===== Excerto selecionado =====
Este blog está programado e paginado para Microsoft Internet Explorer. Noutros browsers, é natural alguma desconfiguração.

domingo, 26 de setembro de 1971

Uma viagem transafricana ... há 40 anos!

Entre 1961 e 1970, já tinha percorrido toda a Europa de automóvel, como referido no artigo de apresentação deste blog, bem como dois "aperitivos" africanos em Marrocos. Ora, a meio dos "anos loucos" de 1970 a 72 ... participei na maior "aventura" de sempre com meus pais e irmão: uma viagem transafricana, num VW "carocha", estabelecendo a ligação automóvel Luanda - Cidade do Cabo - Lourenço Marques - Beira! Quase 11 mil km percorridos!
Luanda, 15 de Agosto de 1971
Para um apaixonado pela Natureza que já era ... esta foi sem dúvida a viagem mais épica de sempre, até porque implicava a passagem por diversas áreas naturais que passavam frequentemente pelo meu imaginário. Comemorei aliás o meu 18º aniversário ... no Canyon de Fish River, em pleno deserto do Namib!
Assim, a 15 de Agosto de 1971 - poucos dias depois de regressado do acampamen-to na Berlenga... -  tive o meu baptismo de voo, um voo de cerca de 9 horas, até à então portuguesa Luanda! A Luanda dos anos 70 é talvez, ainda hoje, das mais belas cidades que conheci!
Quedas Duque de Bragança,
17 de Agosto de 1971
A primeira maravilha da Natureza foram as Quedas Duque de Bragança, no rio Lucala, próximo de Malange. O espectáculo das águas e da floresta tropical é inesquecível. Os sons e os cheiros também nos diziam bem que estávamos em África. Do mato vinham gritos de aves escondidas, o guinchar de macacos saltando nos ramos de um embondeiro, o restolhar de qualquer cobra ou lagarto nas ervas.
=====
### [O que se pede]
Segundo o excerto sobre a viagem transafricana, onde foi comemorado o 18.º aniversário? Responda, por favor, numa frase. As linhas que vêm a seguir são material à parte, sem ligação a este excerto.
===== Dados brutos =====
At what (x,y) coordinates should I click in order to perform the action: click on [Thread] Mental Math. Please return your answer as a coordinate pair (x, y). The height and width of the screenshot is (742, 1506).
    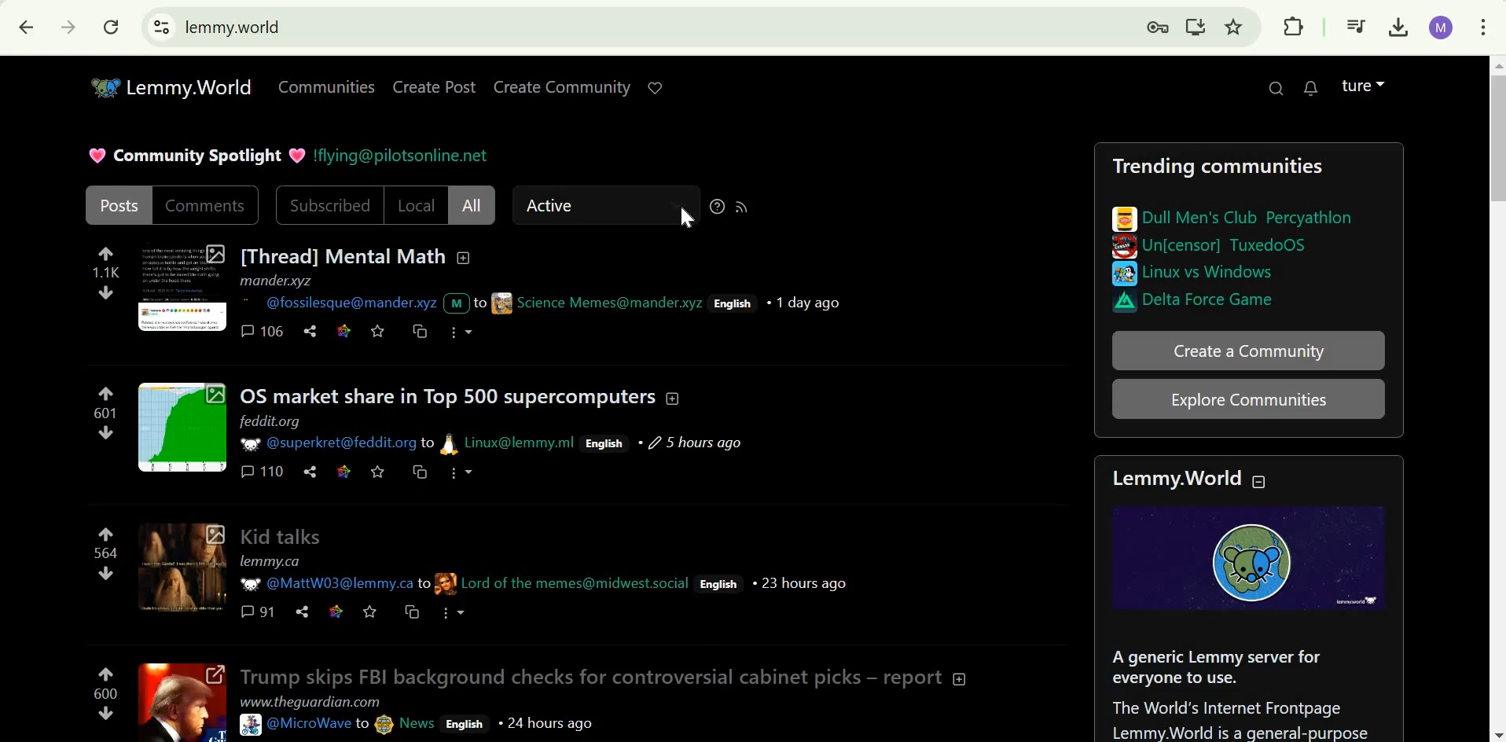
    Looking at the image, I should click on (342, 255).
=====
### [Resposta]
No Canyon de Fish River, em pleno deserto do Namib.